Nello stesso ordine di idee, non si può forse dire che amputare Gerusalemme
della sua parte storica equivarrebbe per molti ebrei a una sorta di suicidio
morale?
Quando, nel 1967, il giovane colonnello paracadutista Motta Gur gridò nel suo
telefono da campo "il monte del tempio è nelle nostre mani!", tutto
il paese si mise a piangere. Dovremmo adesso piangerne l'abbandono?
Lo dico con tristezza: dopo aver visto sui teleschermi i volti contratti
dall'odio dei giovani palestinesi durante l'intifada II, dopo aver sentito i
discorsi infuocati dei loro dirigenti, dopo aver studiato i manuali scolastici
pubblicati nel 2000 sotto l'Autorità palestinese, oggi mi è più difficile
credere alla volontà di pace dei palestinesi. Per i loro militanti, Israele
rappresenta un'offesa permanente.
Non vogliono un Israele ridotto: non vogliono Israele e basta. E' semplicissimo.

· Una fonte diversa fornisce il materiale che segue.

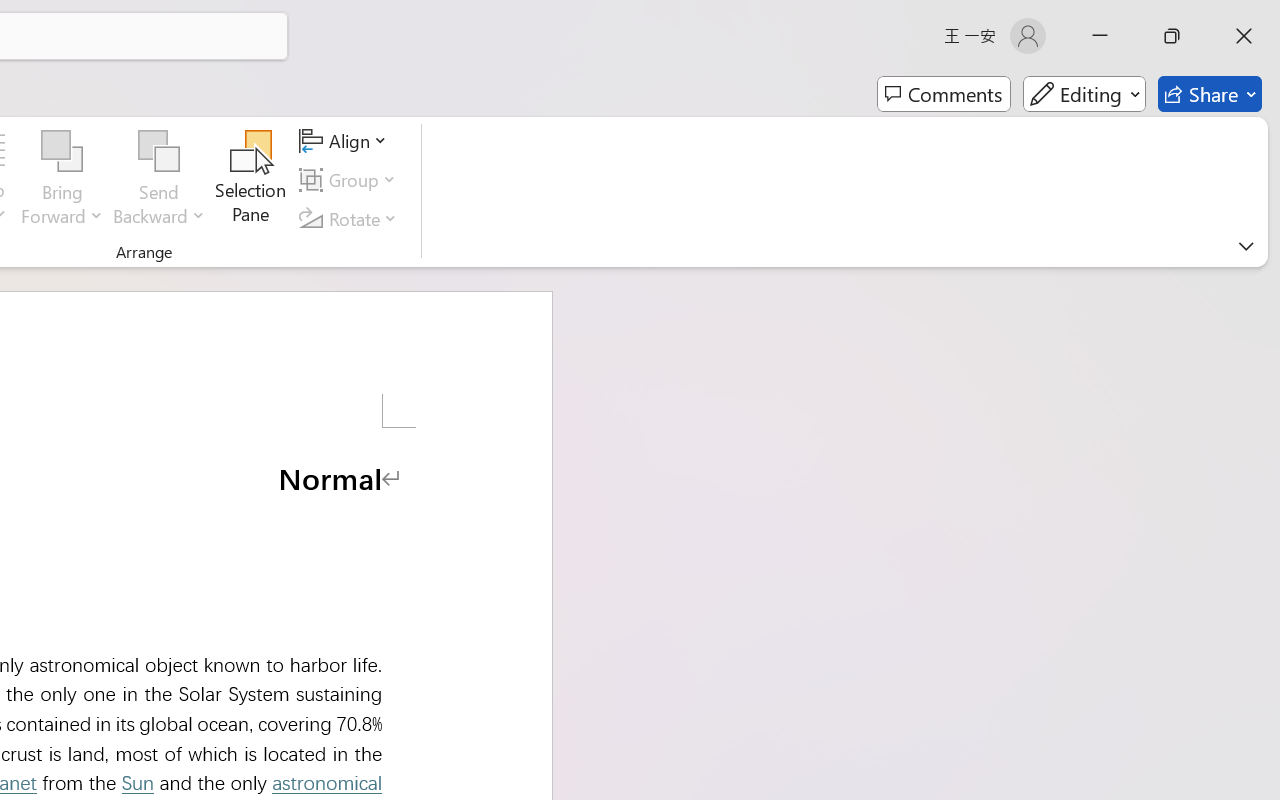
Send Backward (159, 179)
Group (351, 179)
Send Backward (159, 151)
Given the description of an element on the screen output the (x, y) to click on. 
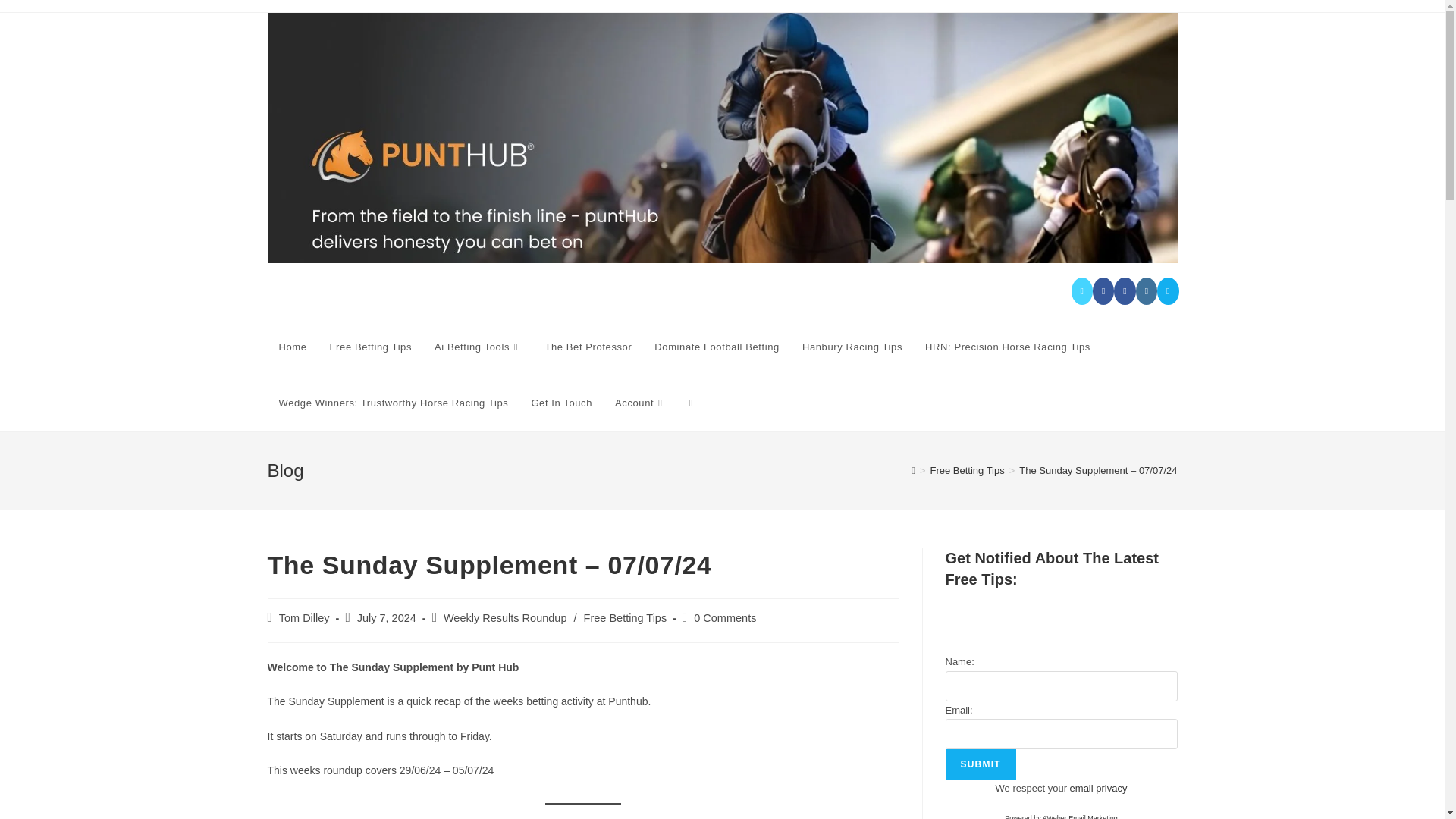
Account (641, 403)
Free Betting Tips (370, 347)
Home (291, 347)
Posts by Tom Dilley (304, 617)
Wedge Winners: Trustworthy Horse Racing Tips (392, 403)
Hanbury Racing Tips (852, 347)
Privacy Policy (1098, 787)
The Bet Professor (587, 347)
Submit (979, 764)
Get In Touch (561, 403)
AWeber Email Marketing (1061, 816)
Dominate Football Betting (716, 347)
Ai Betting Tools (477, 347)
HRN: Precision Horse Racing Tips (1008, 347)
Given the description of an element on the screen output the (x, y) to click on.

Eppure. Poiché sembra che tutte le opzioni possibili siano state esaurite, la
pace resta il nostro unico sogno da entrambe le parti, guerra e violenza hanno
riempito troppi cimiteri. Così non si può e non si deve andare avanti.
Lo dico in quanto ebreo che ama Israele: i palestinesi sono esseri umani. Hanno
il diritto di vivere liberamente, dignitosamente, senza paura e senza vergogna.
E il mondo e Israele devono fare il possibile per aiutarli senza far loro
perdere la faccia.
Questo è ancora più vero per gli arabi che risiedono in Israele: sono
cittadini israeliani e i loro diritti devono essere protetti meglio. In questo
modo, non saranno tentati dai demoni della doppia lealtà. Quanto al problema di
Gerusalemme, non sarebbe meglio regolare le crisi e le emergenze in un clima di
fiducia e di rispetto reciproci, rimandando le decisioni sulla sorte di
Gerusalemme a più tardi?
Nel frattempo, si potrebbero costruire dei ponti umani tra le due comunità:
visite reciproche di gruppi scolastici, dagli scolari delle elementari agli
studenti delle università,; scambi regolari tra insegnanti, musicisti,
scrittori, ricercatori, artisti, industriali, giornalisti. E più in là,
diciamo tra vent'anni, i loro figli saranno più preparati e meglio disposti ad
affrontare la più scottante delle questioni: Gerusalemme.
E tutti capiranno meglio dei loro genitori e dei loro nonni perché l'anima
ebrea porta in sé la ferita e l'amore di una città senza la quale si
sentirebbe mutilata, e le cui chiavi sono custodite dalla nostra memoria.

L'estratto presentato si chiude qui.